It's worth imagining what a Quaker Meeting might be like if we regularly received ministry arising, through the Spirit, from the lived experience of queuing at a food bank, or from fearing the loss of insecure housing or casual work. Ministry may arrive through an individual but it speaks through that individual's experience, knowledge and understanding, just as it uses that individual's words and language. Let's go further and imagine that all Meetings in Britain included a number of members who shared their experience of homelessness or, like many Black youths and adults, of being regularly stopped and searched by the police. Suppose most members of Quaker Meetings experienced, on an almost daily basis, the casual cruelty of a society that looked down on them and treated them as people of little worth. I wonder what Quaker Meetings for Worship would be like if that were the case, and whether we would, in such circumstances, build a stronger community and draw closer to the Light. 



Thursday, 13 May 2021

Towards a Quaker view of work?

 

Quaker Oats advertisement from The Strand magazine

Quaker Oats have nothing to do with Quakers, apart from being an occasional source of annoyance. But an advertisement which labels Quaker Oats as "the work food" and tells readers sternly "You have your work to do" plays into the Protestant work ethic that has, at times, played a part in Quaker thinking. For instance this quotation from Quaker John Bellers in 1714 is still in Quaker Faith and Practice and I've heard it quoted on numerous occasions:
"The poor without employment are like rough diamonds, their worth is unknown."

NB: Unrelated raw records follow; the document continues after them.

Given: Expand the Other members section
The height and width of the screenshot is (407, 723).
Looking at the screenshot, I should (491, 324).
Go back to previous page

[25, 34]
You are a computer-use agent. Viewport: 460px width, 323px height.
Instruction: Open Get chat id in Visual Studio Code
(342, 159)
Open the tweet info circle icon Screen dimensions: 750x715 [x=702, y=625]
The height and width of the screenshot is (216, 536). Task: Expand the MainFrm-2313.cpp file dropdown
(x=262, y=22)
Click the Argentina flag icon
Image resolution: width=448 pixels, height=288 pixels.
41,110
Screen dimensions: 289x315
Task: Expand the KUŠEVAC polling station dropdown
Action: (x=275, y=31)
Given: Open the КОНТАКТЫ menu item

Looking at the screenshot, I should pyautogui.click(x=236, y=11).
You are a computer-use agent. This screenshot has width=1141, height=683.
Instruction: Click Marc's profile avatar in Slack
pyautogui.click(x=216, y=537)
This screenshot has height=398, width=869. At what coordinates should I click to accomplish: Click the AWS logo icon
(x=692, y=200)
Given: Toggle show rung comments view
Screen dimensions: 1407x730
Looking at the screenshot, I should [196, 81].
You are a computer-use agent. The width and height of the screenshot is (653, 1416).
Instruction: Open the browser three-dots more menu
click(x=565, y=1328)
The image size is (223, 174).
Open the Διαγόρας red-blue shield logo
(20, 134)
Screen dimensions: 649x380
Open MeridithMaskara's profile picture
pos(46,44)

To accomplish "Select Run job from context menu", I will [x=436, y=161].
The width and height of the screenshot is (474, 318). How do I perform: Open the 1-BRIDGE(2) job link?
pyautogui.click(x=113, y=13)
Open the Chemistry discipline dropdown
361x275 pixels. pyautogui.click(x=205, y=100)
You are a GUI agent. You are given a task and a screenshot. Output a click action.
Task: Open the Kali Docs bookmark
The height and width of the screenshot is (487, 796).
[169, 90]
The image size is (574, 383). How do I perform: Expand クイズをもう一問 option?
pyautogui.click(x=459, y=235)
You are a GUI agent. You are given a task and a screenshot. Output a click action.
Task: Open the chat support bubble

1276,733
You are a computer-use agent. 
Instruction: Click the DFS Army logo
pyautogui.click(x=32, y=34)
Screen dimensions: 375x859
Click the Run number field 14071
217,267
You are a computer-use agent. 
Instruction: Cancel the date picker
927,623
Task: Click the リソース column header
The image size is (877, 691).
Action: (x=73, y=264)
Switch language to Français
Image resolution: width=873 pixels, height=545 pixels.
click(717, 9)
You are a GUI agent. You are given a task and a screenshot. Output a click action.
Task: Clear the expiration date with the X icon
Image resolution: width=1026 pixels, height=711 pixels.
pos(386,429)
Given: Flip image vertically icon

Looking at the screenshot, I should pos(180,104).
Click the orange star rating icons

The more I look at that line, torn from its context for present-day edification, the stranger it seems. Why is the worth of the poor specifically only known if they are employed? And by whom does it have to be known? In the early 18th century when he wrote those words John Bellers would have been well acquainted with Jesus' teaching in the Sermon on the Mount as given in Matthew's gospel:

"Behold the fowls of the air: for they sow not, neither do they reap, nor gather into barns; yet your heavenly Father feedeth them. Are ye not much better than they? ...
"Consider the lilies of the field, how they grow; they toil not, neither do they spin:
"And yet I say unto you, That even Solomon in all his glory was not arrayed like one of these." (Matt. 6, 26, 28-9)

But John Bellers was part of a world that was very concerned with idleness - especially the idleness of those who were forced to depend on the charity of others. His scheme for providing poor Quakers with flax to spin, at home or in prison, led to other plans including for a College of Industry which never came into being, and a Quaker workhouse, which did. From 1702 the fifty-six "Friends and Orphans" who lodged there were kept busy with various kinds of manual labour, although the boys were taught to read, write and keep accounts. They were also fed a decent diet including bread, meat and beer and kept clean by the provision of cold baths.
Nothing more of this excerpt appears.